Possibly its a method to test out the skills of the hackers that are around and give them a roadmap on how to block the attacks.
Make it a game and let the people do your work for you.

Who says it's not a recruitment tool?

Maybe not for the US government, but there are plenty of others out there.

Criminal organizations looking for potentials, NGO's with an agenda, a univeristy research project, or perhaps foreign governments looking for dupes to launch an infowar attack against the Great Satan?

Ever read "Enders Game"?

The kids were playing games, never knowing that the games were for real.

This could be an "Ender's Game" scenario.

Imagine someone with a grudge against the US setting up a series of tutorials that teach those who WANT to learn how to hack exactly how to do that, disguising it as an entertaining game. The lessons are all geared towards the true targets vulnerabilites, with dummy sites set up to simulate the vulnerabilites.

Once there's enough "H4x0Rz" who've acquired the needed skill sets, you then set up a "challange" for some prize, and set the games "challenge" as the real-world target, and watch as thousands of your custom-trained crackers proceed to tear it down, with them never knowing that they're actually attacking some vital infrastructure target.

Imagine if the power blackout in New York last year had been the result of such a "game", and was accompanied by a hundred fedaykin blowing themselves up in the crowded streets of a pitch-black city, the only light coming from burning buildings, accompanied by the booms of exploding fedaykin...can you say PANIC?

It'd be too funny if I turned out to be correct in predicting this as being an "Enders Game". :)

Yes ive read "Enders Game"
It was a good book and does get you thinking.
One option you missed was the possibility that it could be a corperation scouting for their IT security personel.
Use your enemy against your enemy.
You ever see the movie "Catch me if you can"?

"ive"?

Shouldn't it be "I've"? NBK has a fetish about that one. ;)

Why would corporations be looking to train wanna-be hackers for later recruitment? For every one that had the skills to be worth hiring they'd be creating a hundred that'd be looking for something to crack (like the corporations site) and just be creating their own problems.

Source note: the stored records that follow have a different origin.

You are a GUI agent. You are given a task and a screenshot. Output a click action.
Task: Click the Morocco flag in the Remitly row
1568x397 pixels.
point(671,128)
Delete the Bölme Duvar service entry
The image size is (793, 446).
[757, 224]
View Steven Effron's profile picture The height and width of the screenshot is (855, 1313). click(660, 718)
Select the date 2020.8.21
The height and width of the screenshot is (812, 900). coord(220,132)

Is anyone suddenly getting a thing asking for a network password when you try to access hackthissite.org?

I just tried to access that site and i was promted to give a password, and user name.

maybe the game just got harder

It was down a few days ago, maby you can only get in if you're a mod so you can work on the site. I hope they are making new challanges, (most of) the old ones were quite easy.

It's back up; except the forum. anyone have a full version of WinHex? I can't seem to find one....

Holy shit! Look at this:

"you dont have shit work do you think im that weak? you hardly know who i am or the skills i hold. even if i was stupid enough to be traced. secure deleted drives my goverment DOD standard is sweet. REAP IT BITCH. *fjears* Ahem, ya and we all know the Government has HIGH standards, you think theyd let the people have something they can't break?"

I can't make heads or tails of that, but it looks like the site got fucked over. I'm guessing it was Mcaster that did it since he was listed in the Hall of Lame and they mentioned he was plotting to mess up the site.

Edit: looks like the site's back up again.